Hansmann might have something to say about this. But first, Hodge might assert that the presence of such a vibrant market generating so much revenue means that there is no market failure to justify tax exemption. The presence of so much supply and demand indicates the market is working, not failing. In tax exemption, according to Hansmann, market failure results from free-riding and the donor/consumer's inability to verify that she got what she paid for. If I donate to NPR to support a favorite program, non-contributors share in the outcome. The public good cannot be dispensed on an individual basis because I can listen to NPR even if I didn't contribute. If I donate to the International Red Cross for disaster relief somewhere overseas, I don't know if my donation is even used for that purpose. In either case, "consumers" might not patronize nonprofits providing those pubic goods; its rational to let somebody else pay for the public good.
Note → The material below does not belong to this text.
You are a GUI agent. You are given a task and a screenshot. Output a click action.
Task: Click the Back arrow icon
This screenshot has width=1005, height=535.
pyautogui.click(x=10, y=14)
But Hodge might assert that in today's technologically based economy consumers can always know whether they are getting what they pay for and that hospitals and universities are not impacted by free-ridership or the unverifiability of outcomes.
So I am not sure market failure exists for students or patients. They can know, especially with the help of all sorts of state and federal laws, whether they are getting what they pay for. But those are not the only "consumers," Hansmann might retort. Others include donors who are funding a new academic program or think tank within the university. Those "consumers" are unable to know whether they get what they pay for or to ensure that what they pay for is not shared with others who contribute nothing. Tax exemption conditioned on compliance with the "non-distribution constraint," eliminates one source of possible diversion, according to Hansmann. For that reason tax exemption is efficient. Hansmann might also point to the chicken and egg problem. He could assert that the presence of the market results from tax exemption, it doesn't prove tax exemption is unnecessary or inefficient. In other words, tax exemption conditioned on the non-distribution constraint is the necessary precursor of the market that Hodge now asserts is proof that tax exemption is unnecessary. Without tax exemption the market would not exist because consumers would fear free-riding and unverifiable results.
Thus the counter-point is that the vibrant "program service revenue" market that Hodge points to as evidence that exemption is unwarranted might not have existed but for tax exemption. I am not sure I buy the argument, but it cannot be as easily dismissed as Hodge's report suggests.